Managers, head teachers, and principals weasel their way out of these situations using any number of common excuses, and the teachers are left looking incompetent. You can be the most motivated, well-trained, diversely experienced teacher on Earth, but in Thailand you will fail. There are too many problems, many beyond your control, that will interfere with your ability to teach well. I could go on for another three pages easily listing other such problems.

Q4. What are the advantages of working where you are now compared to Thailand?

I now make 15,475 AED per month teaching at a state school in Abu Dhabi. That is more than three times what the average teacher in Thailand makes. Also, all expenses are paid. Paid airfare, immigration fees, luggage fees, food, housing, and transportation back and forth to work. Not to mention the basic benefits like health insurance, dental insurance, contract completion bonuses, yearly raises and career progression. It's a no brainier.

Q5. What do you miss about life in Thailand?

I miss everything about life in Thailand, but I don't miss anything about teaching in Thailand. Those are two very different things. I credit my own dedication to effective pedagogy as the reason I kept struggling in Thai school as long as I did, and wanting to see my Thai wife happy among her friends and family.

Q6. Would you advise a new teacher to seek work in Thailand or where you are now?

Absolutely not. There are some disturbing trends growing in the ESL scene here, especially in Bangkok. TEFL schools are charging more and more, then turning around and taking a percentage of the teacher's salary just for referring them to a job. They continue skimming teachers' salaries until they leave the job regardless if it is three months or three years.

The hours are getting longer, the teaching periods per week are increasing, the wages are getting lower, and the ability to apply teaching techniques is decreasing. More and more teachers are given a set lesson, materials and direction of what to do and say minute-by-minute.

Backpackers love it because they don't have to put any thought into their teaching, but real teachers see the lack of engagement and poor instructional designs and are horrified. Companies are starting to withhold money from teachers that they have already earned, as a way to prevent them from quitting. There is a term for this practice, indentured servitude, which is a less brutal form of slavery.

Immigration policies are becoming more strict, more expensive, more time-consuming and more invasive. Not to mention they change on a weekly basis, and different branches are all going by different rules. The immigration office in Udon Thani, for example will require different documentation and use different forms than the main office in Chaeng Wattana, Bangkok.

Q7. Any plans to return to Thailand one day?

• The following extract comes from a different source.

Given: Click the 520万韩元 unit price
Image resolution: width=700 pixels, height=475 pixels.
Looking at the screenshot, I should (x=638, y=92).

None. I have seen all I need to see in Thailand. For tourism in the future I will go to other countries that I haven't been to yet. My basic understanding of how Thailand works prevents me from enjoying myself there anymore.

Q8. Anything else you'd like to add?

Thank you to ajarn.com for allowing teachers to share their experiences with each other honestly and openly. This is a powerful social platform and it does a lot of good.